Participation from the contributor community is an important factor in the success of the MySQL open-source project. There are many ways to contribute to MySQL, and this page describes primarily code-related contributions.
As we gain more experience, absorb more contributions and receive feedback from the contributors, please expect some modifications to the contribution system described here.
Your first step in getting involved with software development for the MySQL project should be to join discussions and notification via MySQL Community Slack relevant to your area of interest. The MySQL Community Slack in particular is the central point for discussions related to MySQL Server software development. Certain sub-projects have their own mailing lists, however, as shown on the mentioned web page.
Also, depending on your intended level of involvement, you should sign up for a centralized Oracle user account, which gives you access to the discussion forums, the MySQL bug database, and other MySQL services.

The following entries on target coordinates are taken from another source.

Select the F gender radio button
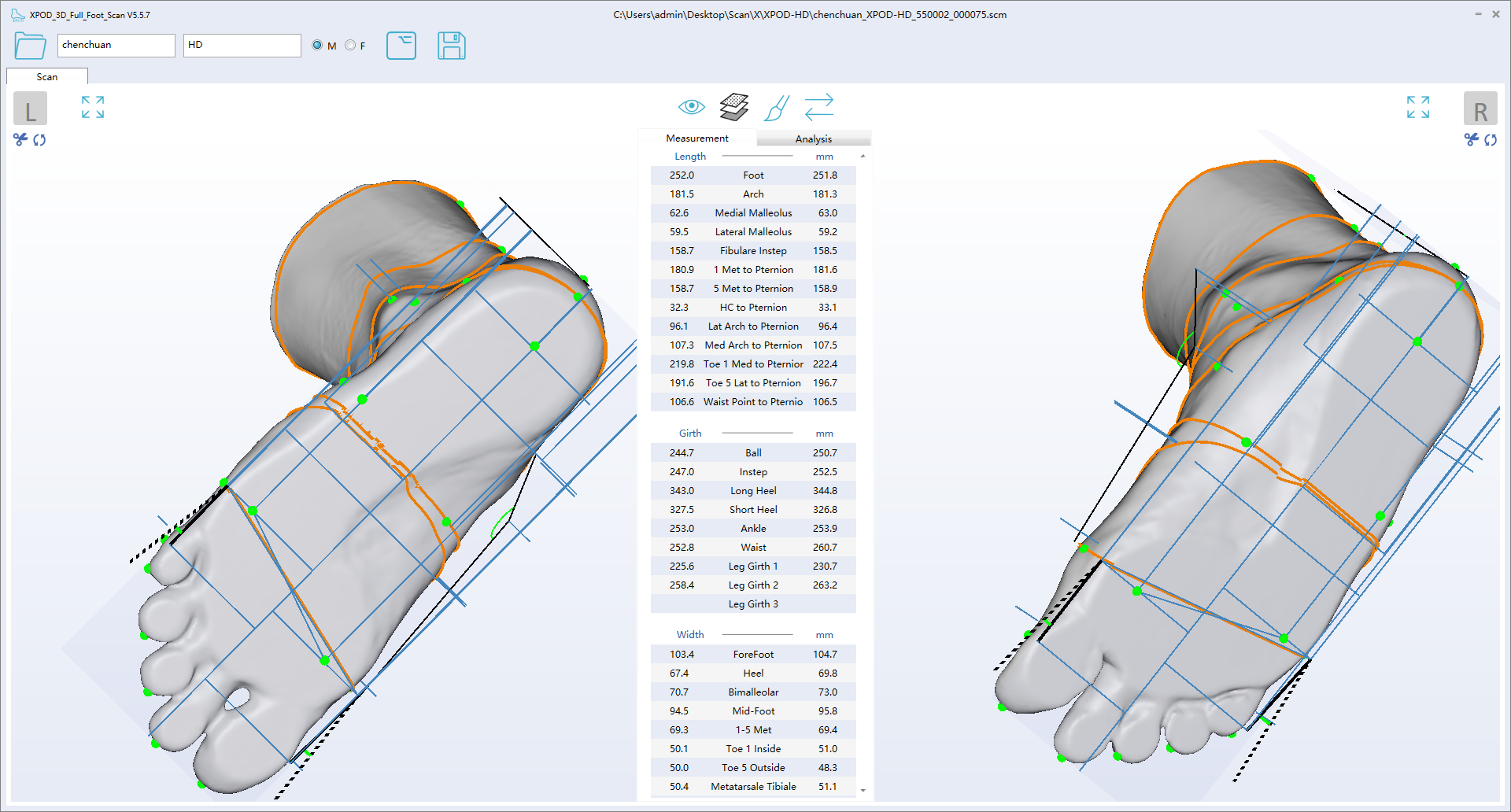 pos(350,46)
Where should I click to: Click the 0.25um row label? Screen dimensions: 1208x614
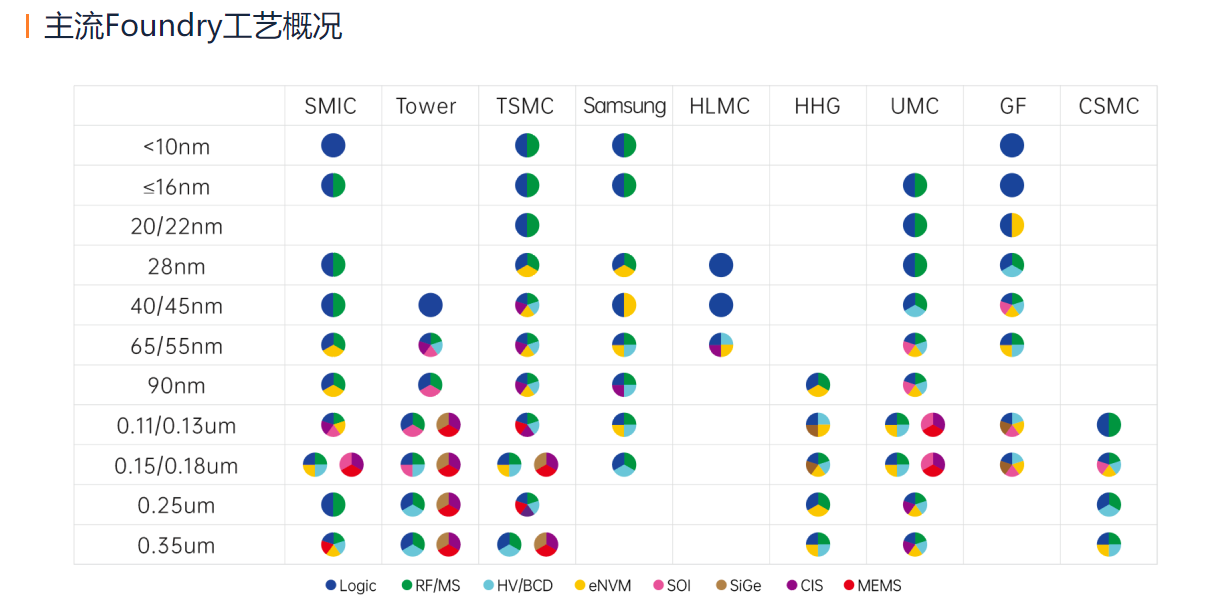point(177,506)
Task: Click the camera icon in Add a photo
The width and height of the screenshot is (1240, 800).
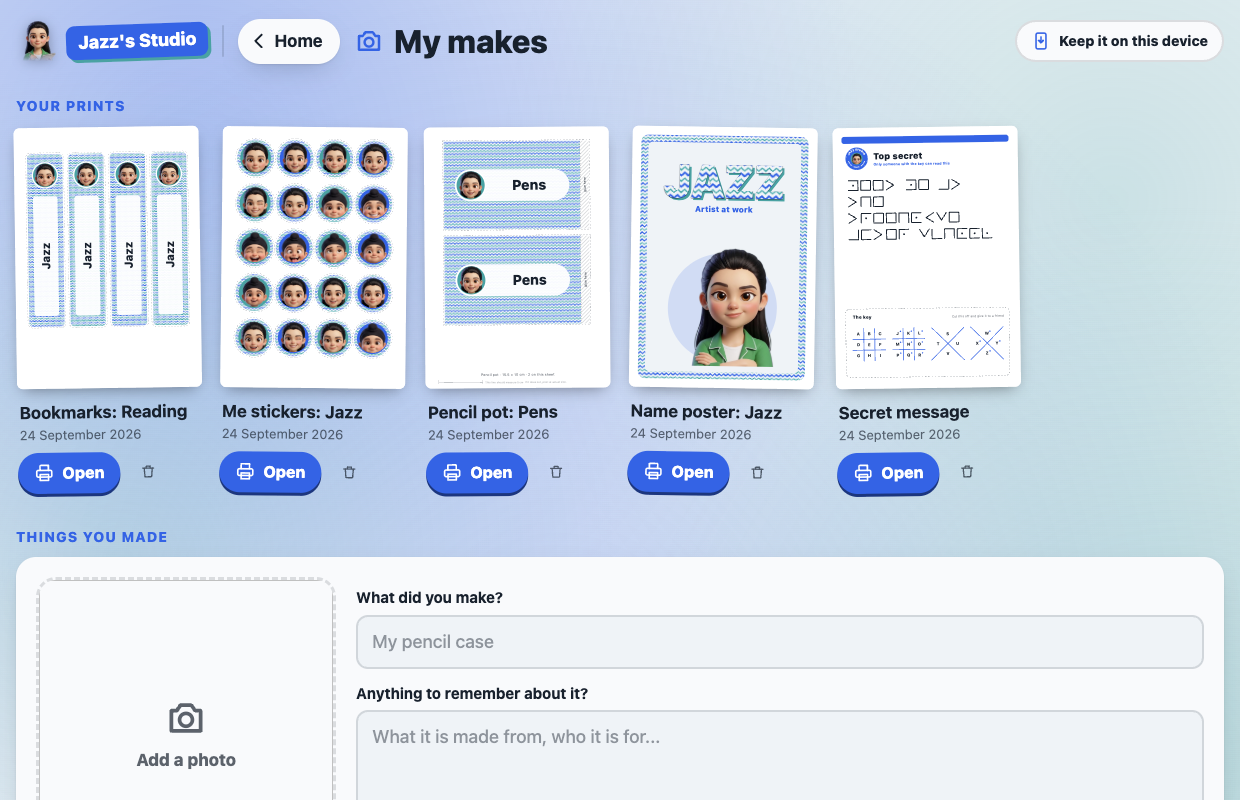Action: tap(186, 718)
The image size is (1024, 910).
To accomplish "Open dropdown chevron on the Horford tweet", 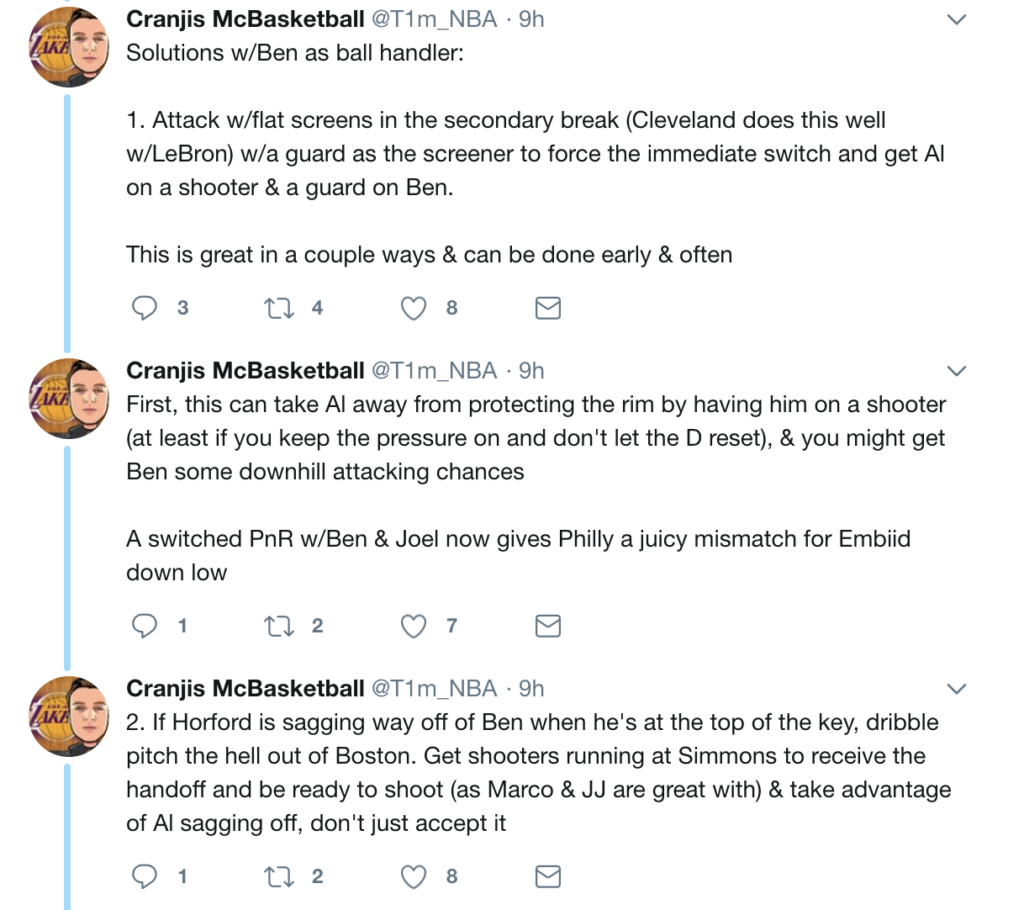I will coord(957,688).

Some contributors may also wish to sign up for a Launchpad account to be able to use MySQL on Launchpad. This is especially useful if you plan to host larger branches of your own on Launchpad.
Some contributors may also wish to sign up for a GitHub account to be able to use MySQL on GitHub. This is especially useful if you plan to host larger branches of your own on GitHub. MySQL uses Git as its version control system. For information about working with and maintaining Git repositories, refer to the GitHub Help. For information about how to obtain the MySQL Server source trees, see Installing MySQL Using a Development Source Tree.
If you expect to make code-related contributions, you must sign and return the Oracle Contributor Agreement (OCA). Without an OCA on file, Oracle cannot integrate your contribution into the MySQL code base or engage in extended discussions on proposed patches. The OCA gives Oracle and the contributor joint copyright interests in the code: The contributor retains copyright while also granting those rights to Oracle as the open-source development project sponsor. The OCA is applicable to all products and projects owned or managed by Oracle; signing it once means you can contribute code to any Oracle-sponsored open-source project. More detail, and the OCA itself, is available on the Oracle Contributor Agreement page.
Submitting the OCA, step by step:
- Download the agreement from this page
- Print it
- Fill out and sign the form
- Scan the paper
- Send a picture/pdf to oracle-ca_us [at] oracle [dot] com
If you have previously signed and returned the OCA (or the former Sun Contributor Agreement) for a different project, you can contribute to the MySQL project under the same SCA/OCA. If you have previously signed the MySQL Contributor License Agreement (CLA) , you must now sign and return the OCA instead. All contributions to the MySQL project from now on require that the contributor sign and return the OCA.
We assign your signed OCA with your MySQL/Oracle account. If you don't yet have an account, please register under https://bugs.mysql.com (top right corner, Register). The account (Oracle SSO) provides access to other MySQL development resources, too. In the OCA form, fill in "mysql.com" as the project name/website, and your MySQL/Oracle account handle (your email address) as your user name.
You can get a sense of what work is being done by others by following the mailing lists and the bug-tracking system. After you have a better idea of what you would like to do, you can search the bug database for bugs or feature requests you want to work on and see if someone else is already working on an idea you have had. The MySQL engineers will already have identified a number of bugs in MySQL software. There are always many bugs which are small and self-contained, and as a starting point, we hope that you will be interested to work on some of these.
If you have an idea for a new feature, or have found a bug, you can report a Bug in the bug-tracking system. Others can then work on fixing the bug or on the feature. If you want to work on the bug or feature request you filed, indicate that you would like to do so when you file it.
New contributors are naturally encouraged to start with fixing small bugs to get familiar with the contribution process and the MySQL code base.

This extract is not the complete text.